Golpe e o Tchutchuca do Centrão

Para quem se elegeu apregoando que iria acabar com a “velha política”, as relações do Bozo com o Centrão são, para dizer o mínimo, espúrias

Manaus – A notícia a seguir transcrita foi publicada no saite Terra, no dia 18 deste mês, quinta-feira. Ei-la: “Empresários que apoiam a reeleição de Jair Bolsonaro (PL) discutem abertamente um golpe de Estado caso o ex-presidente Luís Inácio Lula da Silva (PT) vença as eleições este ano. As conversas estão em um grupo de WhatsApp que reúne empresários de diversos setores. A coluna de Guilherme Amado, do Metrópoles, teve acesso ao conteúdo.

O grupo reúne nomes como Luciano Hang, dono da Havan; Afrânio Barreira, do Coco Bambu; José Isaac Peres, da rede de shoppings Multiplan; José Koury, dono do Barra World Shopping (RJ); Ivan Wrobel, da construtora W3 Engenharia; e Marco Aurélio Raymundo – o Morongo – dono da Moramaii”.

E prossegue a reportagem: “Segundo a coluna, em uma troca de mensagens no dia 31 de julho, o empresário José Koury defendeu explicitamente uma ruptura na democracia do país. “Prefiro golpe do que a volta do PT. Um milhão de vezes. E com certeza ninguém vai deixar de fazer negócios com o Brasil, como fazem com várias ditaduras pelo mundo”, afirmou, deixando implícito que não se importaria que o Brasil virasse uma ditadura novamente”.

É para isso que essa gente se reúne e desfralda a bandeira nacional. É um patriotismo de beira de igarapé, esse que, desprezando as estruturas do estado democrático de direito, prefere tecer loas a uma pretensa ditadura, por certo com saudades do período de chumbo que o país viveu de 64 a 85. O pior é que ainda há gente que faz eco a uma estupidez desse tipo, assim como se só nos fosse possível sobreviver com o Bozo engastado na sela de um corcel golpista.

É bem certo que a sanha conspiratória dos aliados do governo sofreu um revés de respeito com o discurso do ministro Alexandre de Moraes, quando de sua posse na presidência do Tribunal Superior Eleitoral.
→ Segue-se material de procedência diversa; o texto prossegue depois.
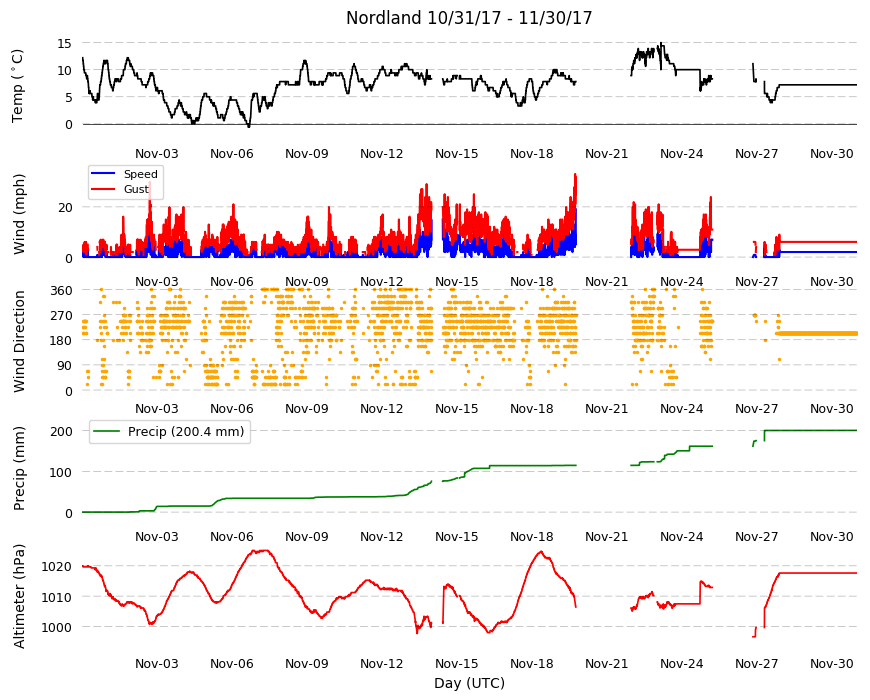
Task: Click the blue Speed legend line swatch
Action: [103, 174]
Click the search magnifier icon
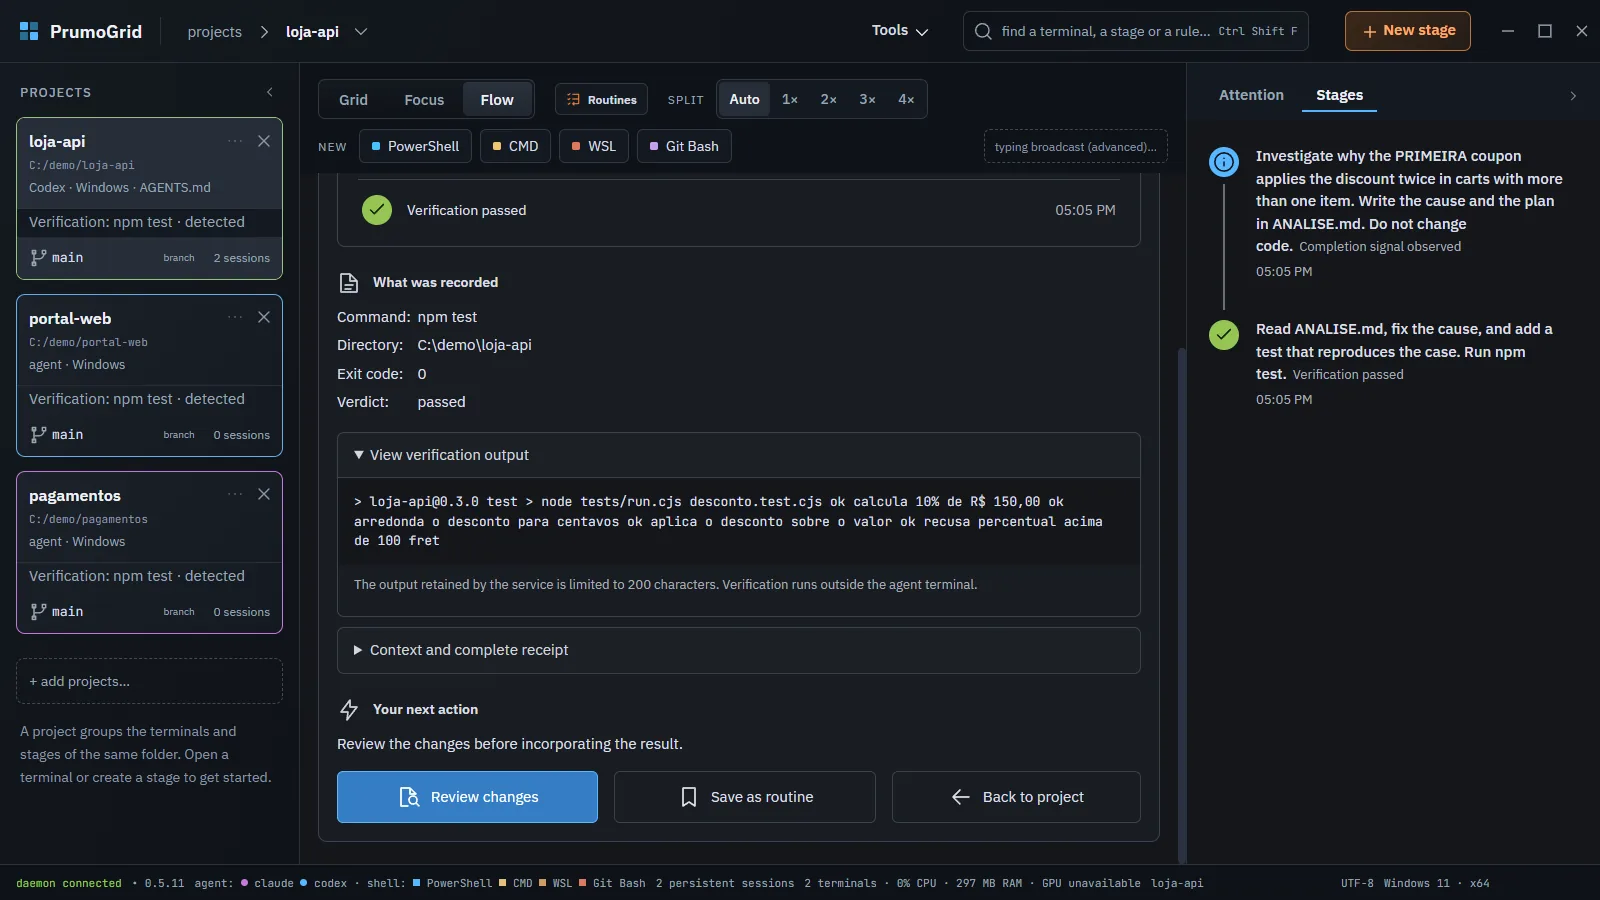 (983, 31)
Aplaudido de pé, Sua Excelência advertiu com gravidade: o ideal é que a justiça eleitoral não precise intervir no processo de escolha, mas, em sendo necessário, fa-lo-á com o rigor necessário.

Foi um recado explícito para golpistas de todos os matizes, bem como para os que imaginam que podem mudar o quadro divulgando mentiras. Sem argumentos para refutar as verdades que são ditas a respeito do governo, os puxa-sacos de plantão preferem adentrar a seara da intolerância e da violência, no que, aliás, não fazem mais do que seguir o exemplo de seu chefe. Não foi à toa que, também na quinta-feira, no cercadinho do Alvorada, o Bozo agrediu fisicamente um homem que o chamou de “Tchutchuca do Centrão”.

Que apelido delicioso e muito bem posto. Para quem se elegeu apregoando que iria acabar com a “velha política”, as relações do Bozo com o Centrão são, para dizer o mínimo, espúrias. Quando nada houvesse para dizer desse estranho conúbio, bastaria trazer à baila os episódios proporcionados pela utilização do orçamento secreto em que, por intermédio de Arthur Lira, Bolsonaro distribui benesses com o dinheiro público, em troca de apoio político.

Torço ardentemente para que esteja próxima a data em que esse quadro devastador terá fim. Não estou me importando com quem pode vencer a eleição. Até um poste será melhor do que o Tchutchuca que, depois da derrota, deverá voltar às suas práticas de atleta que o ajudaram a encarar a pandemia. O povo brasileiro é que já não aguenta ser enganado, com uma política econômica voltada para o grande capital, a cada dia enviando para a linha da miséria milhares de compatriotas. Chega, já é demais.